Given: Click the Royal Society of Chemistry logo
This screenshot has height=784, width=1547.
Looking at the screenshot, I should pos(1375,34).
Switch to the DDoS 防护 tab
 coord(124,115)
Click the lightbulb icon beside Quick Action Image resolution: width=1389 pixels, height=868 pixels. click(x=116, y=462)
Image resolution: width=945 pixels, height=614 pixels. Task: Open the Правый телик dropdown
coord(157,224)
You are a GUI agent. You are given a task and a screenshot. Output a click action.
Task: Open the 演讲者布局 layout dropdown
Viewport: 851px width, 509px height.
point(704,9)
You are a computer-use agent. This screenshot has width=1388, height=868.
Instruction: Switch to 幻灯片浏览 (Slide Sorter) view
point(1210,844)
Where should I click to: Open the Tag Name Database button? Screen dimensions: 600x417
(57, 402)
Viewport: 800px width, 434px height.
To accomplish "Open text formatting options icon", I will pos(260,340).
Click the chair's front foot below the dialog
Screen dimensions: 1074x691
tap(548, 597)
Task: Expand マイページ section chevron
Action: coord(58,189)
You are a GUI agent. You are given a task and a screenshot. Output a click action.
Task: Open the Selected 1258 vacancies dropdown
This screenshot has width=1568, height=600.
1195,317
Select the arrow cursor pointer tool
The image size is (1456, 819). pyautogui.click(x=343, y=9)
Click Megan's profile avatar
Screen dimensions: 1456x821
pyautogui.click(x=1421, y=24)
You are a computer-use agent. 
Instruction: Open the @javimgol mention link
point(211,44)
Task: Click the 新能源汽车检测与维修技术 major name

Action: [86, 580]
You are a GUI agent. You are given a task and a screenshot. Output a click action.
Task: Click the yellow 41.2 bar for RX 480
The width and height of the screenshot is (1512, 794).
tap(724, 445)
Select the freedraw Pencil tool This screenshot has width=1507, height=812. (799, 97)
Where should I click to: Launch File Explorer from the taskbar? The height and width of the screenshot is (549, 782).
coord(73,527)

········

Copy the records again from the line with "Select the freedraw" through the end of the records, requests included, and shift every coordinate in the answers by adding 102 to it.

→ Exercise answer:
Select the freedraw Pencil tool This screenshot has width=1507, height=812. (901, 199)
Where should I click to: Launch File Explorer from the taskbar? The height and width of the screenshot is (549, 782).
coord(175,629)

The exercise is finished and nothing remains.